Disclosure of Material Connection: I received a complimentary review galley of this book from the publisher. The opinions I have expressed are my own.

Review: Inexpressible


InexpressibleMichael Card. Downers Grove: InterVarsity Press, 2018.

Summary: A study of the Hebrew word hesed, exploring what this says about God, about the objects of hesed, the incarnation of hesed in Jesus, and how then we should live.

“When the person from which I have a right to expect nothing gives me everything.”

After studying all the uses of the Hebrew word hesed, this is how Michael Card ended up defining this word. This whole book is about one amazing word. Translators have groped for words to express in one or a few words the inexpressible wonder of this word, particularly because it most often is used to describe God in his action toward humanity. At the beginning of Card’s book, Card lists over a hundred words or phrases the translators have come up with for this word. The King James Version came up with a compound word, loving-kindness, to try to capture its essence.

Card takes us through his own extensive study of every use of the word in the Hebrew Bible. He takes us through passages that have to do with the God of hesed, explores what it is like to be an object of hesed, considers how Jesus incarnates and teaches hesed, and what hesed meant for the Jews after the destruction of the second temple, and what this says for us.
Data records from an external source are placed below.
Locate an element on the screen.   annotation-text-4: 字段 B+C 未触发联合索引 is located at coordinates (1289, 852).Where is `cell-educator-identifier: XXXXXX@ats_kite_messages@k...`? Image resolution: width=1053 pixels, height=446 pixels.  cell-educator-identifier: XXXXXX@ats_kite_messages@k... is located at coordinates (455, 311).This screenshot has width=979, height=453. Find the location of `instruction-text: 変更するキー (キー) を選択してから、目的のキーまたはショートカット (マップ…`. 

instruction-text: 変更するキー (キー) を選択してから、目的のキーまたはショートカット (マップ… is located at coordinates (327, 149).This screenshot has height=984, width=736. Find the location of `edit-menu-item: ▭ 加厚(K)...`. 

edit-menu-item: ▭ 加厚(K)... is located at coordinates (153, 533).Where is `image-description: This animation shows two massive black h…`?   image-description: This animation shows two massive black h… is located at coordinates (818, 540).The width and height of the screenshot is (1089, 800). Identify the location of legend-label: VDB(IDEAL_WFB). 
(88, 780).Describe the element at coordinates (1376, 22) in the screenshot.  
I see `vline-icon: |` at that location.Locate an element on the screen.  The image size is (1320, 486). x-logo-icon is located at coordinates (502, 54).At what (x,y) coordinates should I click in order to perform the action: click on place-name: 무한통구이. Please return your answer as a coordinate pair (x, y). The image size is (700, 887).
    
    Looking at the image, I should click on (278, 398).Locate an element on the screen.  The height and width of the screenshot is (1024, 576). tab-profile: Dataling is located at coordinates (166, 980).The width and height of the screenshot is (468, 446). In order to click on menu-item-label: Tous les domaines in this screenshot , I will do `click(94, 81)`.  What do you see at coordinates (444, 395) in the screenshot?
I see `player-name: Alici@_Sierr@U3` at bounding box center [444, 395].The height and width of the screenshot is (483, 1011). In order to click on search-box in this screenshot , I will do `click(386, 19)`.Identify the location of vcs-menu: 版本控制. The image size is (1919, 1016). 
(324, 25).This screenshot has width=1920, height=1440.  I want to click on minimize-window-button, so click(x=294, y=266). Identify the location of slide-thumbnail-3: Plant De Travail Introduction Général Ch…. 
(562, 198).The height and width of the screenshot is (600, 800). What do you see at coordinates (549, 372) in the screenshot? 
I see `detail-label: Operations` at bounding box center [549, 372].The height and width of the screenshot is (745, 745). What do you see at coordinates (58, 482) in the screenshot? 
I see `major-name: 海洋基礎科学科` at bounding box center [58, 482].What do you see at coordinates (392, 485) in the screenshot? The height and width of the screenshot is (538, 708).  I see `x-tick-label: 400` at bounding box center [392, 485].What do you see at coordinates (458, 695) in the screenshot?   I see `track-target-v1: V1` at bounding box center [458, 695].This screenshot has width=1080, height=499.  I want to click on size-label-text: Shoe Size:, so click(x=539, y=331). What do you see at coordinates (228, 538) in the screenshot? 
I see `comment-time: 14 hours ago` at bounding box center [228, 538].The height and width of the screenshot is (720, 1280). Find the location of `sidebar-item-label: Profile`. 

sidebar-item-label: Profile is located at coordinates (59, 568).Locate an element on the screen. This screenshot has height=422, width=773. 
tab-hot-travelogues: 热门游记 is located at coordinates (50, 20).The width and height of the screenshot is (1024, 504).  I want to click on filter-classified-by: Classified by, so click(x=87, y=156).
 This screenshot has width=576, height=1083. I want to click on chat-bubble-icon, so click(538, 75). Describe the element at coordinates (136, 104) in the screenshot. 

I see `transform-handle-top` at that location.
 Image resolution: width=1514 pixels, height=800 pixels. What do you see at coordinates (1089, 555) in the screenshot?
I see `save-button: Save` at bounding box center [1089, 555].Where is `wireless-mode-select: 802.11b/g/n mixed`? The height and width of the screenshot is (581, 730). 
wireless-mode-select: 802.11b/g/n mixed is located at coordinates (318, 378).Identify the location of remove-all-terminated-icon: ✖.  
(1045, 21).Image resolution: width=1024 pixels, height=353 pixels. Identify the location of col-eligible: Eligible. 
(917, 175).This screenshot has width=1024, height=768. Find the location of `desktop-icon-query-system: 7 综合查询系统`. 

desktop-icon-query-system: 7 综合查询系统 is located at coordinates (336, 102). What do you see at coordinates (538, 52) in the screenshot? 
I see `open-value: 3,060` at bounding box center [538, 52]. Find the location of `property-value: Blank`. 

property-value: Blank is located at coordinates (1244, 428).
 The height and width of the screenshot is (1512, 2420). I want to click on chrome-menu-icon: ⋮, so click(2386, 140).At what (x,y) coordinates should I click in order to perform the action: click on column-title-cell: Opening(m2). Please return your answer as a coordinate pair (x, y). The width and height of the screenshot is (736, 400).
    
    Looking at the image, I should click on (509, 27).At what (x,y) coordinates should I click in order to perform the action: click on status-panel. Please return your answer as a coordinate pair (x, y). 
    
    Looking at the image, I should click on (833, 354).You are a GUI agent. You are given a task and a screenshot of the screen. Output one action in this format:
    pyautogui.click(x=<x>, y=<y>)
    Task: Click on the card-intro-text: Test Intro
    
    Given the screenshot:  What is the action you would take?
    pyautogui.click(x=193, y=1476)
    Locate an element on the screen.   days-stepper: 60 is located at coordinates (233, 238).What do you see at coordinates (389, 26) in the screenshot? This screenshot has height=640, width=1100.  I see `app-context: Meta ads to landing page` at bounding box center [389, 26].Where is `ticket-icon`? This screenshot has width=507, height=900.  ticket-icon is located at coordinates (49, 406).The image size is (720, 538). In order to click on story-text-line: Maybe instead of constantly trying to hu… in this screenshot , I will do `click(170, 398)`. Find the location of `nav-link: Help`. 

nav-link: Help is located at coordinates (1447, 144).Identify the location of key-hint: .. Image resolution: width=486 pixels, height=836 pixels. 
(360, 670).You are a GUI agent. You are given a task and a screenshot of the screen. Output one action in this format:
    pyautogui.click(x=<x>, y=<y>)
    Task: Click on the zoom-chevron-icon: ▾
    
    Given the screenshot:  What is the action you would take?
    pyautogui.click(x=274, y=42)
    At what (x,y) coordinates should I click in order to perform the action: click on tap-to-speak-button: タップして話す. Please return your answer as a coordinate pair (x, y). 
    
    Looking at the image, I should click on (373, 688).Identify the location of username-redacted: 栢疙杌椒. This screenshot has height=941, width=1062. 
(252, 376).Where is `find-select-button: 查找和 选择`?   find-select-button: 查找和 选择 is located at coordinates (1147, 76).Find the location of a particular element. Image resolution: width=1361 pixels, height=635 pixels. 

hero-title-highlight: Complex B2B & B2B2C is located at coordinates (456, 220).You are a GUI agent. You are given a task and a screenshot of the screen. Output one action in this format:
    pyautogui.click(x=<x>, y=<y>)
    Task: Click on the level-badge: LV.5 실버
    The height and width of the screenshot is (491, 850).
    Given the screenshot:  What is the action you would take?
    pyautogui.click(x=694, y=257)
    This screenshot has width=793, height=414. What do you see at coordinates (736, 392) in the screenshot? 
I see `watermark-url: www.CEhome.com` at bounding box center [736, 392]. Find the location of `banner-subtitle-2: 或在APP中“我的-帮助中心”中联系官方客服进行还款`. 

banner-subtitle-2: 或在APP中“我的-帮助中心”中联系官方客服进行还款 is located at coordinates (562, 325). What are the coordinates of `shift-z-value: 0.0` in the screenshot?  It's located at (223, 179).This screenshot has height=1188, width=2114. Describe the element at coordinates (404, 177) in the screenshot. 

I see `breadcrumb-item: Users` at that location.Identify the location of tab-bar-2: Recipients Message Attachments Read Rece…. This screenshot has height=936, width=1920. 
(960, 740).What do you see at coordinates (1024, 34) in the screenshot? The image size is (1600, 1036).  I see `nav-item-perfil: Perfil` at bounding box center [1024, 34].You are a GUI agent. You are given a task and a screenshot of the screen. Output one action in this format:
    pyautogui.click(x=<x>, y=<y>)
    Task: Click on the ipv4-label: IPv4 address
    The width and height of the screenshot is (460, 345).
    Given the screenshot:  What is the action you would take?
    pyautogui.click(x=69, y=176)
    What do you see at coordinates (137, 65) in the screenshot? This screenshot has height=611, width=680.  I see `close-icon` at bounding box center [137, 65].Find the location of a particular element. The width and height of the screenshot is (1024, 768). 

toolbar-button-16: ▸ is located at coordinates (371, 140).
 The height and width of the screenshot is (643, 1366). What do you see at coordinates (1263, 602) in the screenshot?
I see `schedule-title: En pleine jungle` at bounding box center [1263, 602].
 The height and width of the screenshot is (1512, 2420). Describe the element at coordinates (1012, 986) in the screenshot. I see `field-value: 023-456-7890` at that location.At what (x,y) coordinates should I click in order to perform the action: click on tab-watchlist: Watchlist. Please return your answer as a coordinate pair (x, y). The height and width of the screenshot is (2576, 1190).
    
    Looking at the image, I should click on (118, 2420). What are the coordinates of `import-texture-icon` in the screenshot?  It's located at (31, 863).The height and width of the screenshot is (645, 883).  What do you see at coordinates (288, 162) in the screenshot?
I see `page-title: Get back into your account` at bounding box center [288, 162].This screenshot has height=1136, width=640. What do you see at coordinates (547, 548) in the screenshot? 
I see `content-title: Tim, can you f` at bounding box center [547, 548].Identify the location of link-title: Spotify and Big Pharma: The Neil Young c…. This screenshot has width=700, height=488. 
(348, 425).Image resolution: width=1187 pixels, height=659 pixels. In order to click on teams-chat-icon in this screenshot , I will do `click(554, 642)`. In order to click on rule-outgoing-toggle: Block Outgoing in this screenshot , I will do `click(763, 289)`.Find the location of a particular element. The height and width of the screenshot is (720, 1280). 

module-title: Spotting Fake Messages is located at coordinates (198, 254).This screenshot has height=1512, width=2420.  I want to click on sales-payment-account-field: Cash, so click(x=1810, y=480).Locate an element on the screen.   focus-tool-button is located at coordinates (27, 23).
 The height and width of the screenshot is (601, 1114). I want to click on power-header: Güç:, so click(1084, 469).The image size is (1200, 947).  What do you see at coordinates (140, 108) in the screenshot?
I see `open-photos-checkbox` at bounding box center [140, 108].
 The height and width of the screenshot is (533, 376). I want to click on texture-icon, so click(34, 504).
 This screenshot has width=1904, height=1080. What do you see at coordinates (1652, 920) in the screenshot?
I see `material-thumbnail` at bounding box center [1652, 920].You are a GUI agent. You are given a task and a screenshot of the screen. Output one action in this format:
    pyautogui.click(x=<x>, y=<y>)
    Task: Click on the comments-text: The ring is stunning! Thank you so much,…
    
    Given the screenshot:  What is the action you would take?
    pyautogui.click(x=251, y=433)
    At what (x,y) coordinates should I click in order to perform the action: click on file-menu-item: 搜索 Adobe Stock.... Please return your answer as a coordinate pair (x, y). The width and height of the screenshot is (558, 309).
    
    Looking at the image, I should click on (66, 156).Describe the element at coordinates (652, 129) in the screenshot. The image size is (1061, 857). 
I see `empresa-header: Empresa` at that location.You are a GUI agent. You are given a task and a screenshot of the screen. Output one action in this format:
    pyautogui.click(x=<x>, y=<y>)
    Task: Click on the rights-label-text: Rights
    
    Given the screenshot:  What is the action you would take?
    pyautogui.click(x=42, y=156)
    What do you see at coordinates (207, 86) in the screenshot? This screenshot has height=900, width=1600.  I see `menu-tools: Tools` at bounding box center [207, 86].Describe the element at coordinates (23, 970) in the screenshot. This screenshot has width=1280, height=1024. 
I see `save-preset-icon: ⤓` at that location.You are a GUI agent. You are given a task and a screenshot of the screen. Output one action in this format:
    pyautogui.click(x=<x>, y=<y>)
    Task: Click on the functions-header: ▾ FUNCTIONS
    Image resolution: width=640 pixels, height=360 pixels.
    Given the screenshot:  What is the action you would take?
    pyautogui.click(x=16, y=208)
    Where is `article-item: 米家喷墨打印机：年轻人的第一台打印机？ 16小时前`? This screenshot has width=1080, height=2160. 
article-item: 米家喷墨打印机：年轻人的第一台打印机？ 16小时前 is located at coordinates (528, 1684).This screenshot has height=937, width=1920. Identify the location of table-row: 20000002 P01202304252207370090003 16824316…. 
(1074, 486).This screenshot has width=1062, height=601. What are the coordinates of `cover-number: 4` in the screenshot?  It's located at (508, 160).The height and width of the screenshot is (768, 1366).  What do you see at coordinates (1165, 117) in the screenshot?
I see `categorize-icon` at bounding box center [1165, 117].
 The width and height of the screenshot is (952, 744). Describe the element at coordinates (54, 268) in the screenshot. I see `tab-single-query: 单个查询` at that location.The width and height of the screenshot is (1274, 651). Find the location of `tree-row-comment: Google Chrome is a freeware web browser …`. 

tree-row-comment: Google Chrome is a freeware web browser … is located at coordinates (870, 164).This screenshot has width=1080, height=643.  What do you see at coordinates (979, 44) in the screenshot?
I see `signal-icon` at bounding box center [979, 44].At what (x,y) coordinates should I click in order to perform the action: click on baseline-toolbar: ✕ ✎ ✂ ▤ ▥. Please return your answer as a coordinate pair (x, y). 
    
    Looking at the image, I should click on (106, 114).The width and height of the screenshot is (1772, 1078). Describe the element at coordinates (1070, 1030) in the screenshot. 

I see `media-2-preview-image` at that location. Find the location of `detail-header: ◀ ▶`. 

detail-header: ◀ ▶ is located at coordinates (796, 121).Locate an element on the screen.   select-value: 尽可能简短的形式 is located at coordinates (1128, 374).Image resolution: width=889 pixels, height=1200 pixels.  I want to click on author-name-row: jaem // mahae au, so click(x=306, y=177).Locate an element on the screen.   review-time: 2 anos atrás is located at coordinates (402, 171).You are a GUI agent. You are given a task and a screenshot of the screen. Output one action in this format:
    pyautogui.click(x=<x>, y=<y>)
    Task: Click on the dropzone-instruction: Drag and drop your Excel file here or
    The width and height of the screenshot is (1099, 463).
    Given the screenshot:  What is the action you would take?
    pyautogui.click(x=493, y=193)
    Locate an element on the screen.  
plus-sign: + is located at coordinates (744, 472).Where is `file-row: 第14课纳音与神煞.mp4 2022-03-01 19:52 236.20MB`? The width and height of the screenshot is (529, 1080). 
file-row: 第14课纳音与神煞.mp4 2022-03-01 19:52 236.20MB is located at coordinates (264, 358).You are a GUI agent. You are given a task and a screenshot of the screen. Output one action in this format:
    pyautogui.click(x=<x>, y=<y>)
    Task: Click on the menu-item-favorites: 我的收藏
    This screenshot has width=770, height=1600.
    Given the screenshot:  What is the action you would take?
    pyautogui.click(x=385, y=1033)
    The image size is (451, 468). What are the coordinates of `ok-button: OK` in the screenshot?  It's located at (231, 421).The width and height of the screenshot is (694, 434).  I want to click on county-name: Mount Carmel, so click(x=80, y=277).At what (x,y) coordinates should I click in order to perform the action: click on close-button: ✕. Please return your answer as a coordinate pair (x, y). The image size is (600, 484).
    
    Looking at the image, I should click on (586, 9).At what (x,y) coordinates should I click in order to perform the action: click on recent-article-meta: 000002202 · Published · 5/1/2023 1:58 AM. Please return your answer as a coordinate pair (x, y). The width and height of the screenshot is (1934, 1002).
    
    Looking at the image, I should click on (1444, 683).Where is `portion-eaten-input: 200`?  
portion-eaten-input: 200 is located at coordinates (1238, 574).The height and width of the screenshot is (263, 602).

Appendices give us a list of every text with the word hesed, the words used in different translations, the words associated with hesed, and ideas for further study.

Card tells memorable stories to illustrate hesed such as that of Keshia Thomas, a black demonstrator at a Klan rally who saw a Klansman who had wandered mistakenly into her group of protesters, and was being attacked until she shielded him with her own body, possibly saving his life. Card speaks of his first visit to a black church, and a black woman, Dinah, who held his hand, and extended welcome. He develops the argument of Moses with God that he is slow to anger and abounding with hesed, a refrain recurring throughout scripture. God may deal with Israel’s sin, but he never gives up on her.

One of his most striking reflections is on Jesus with the Roman centurion, who is described as deserving by the people, but describes himself as undeserving and yet, out of love for his servant, and faith, the like Jesus had not seen in Israel, asks for what he does not deserve. He found the hesed he believed in. Eventually, at the cross, Jesus would give to all humanity what we did not deserve, making peace between God and us.

His concluding reflections challenge us to live in this world. He begins with how the followers of Hillel in Judaism dealt with the fall of the temple, drawing on the statement of Hosea 6:6 which says, “For I desire hesed and not sacrifice.” The doing and living of hesed, along with the idea of tikkun olam (“repairing the world”) have become central to modern Judaism. Card invites us to live into that same reality:

“The final challenge to you and me is to take whatever understanding we have in our heads of hesed and allow the Spirit to move it into our hearts. We must enter into the world of the word hesed and then take that world into our world, back to our families, to our churches and towns–to our enemies. The Scriptures are offering us an unimaginable opportunity to make Jesus believable and beautiful by offering everything (even our lives) to those who have a right to expect nothing from us.” (p. 135)

To read this book was to allow God to thaw my heart, reminding me of the everything I have so undeservingly received. To read this book was to clear the fog from my eyes, to give me at least a glimpse of the inexpressible beauty of the God of hesed. Finally, to read this book was to stir my will, my hands, my feet, to think about the places where I might repair the world through the loving-kindness of hesed. 


Disclosure of Material Connection: I received this book free from the publisher. I was not required to write a positive review. The opinions I have expressed are my own.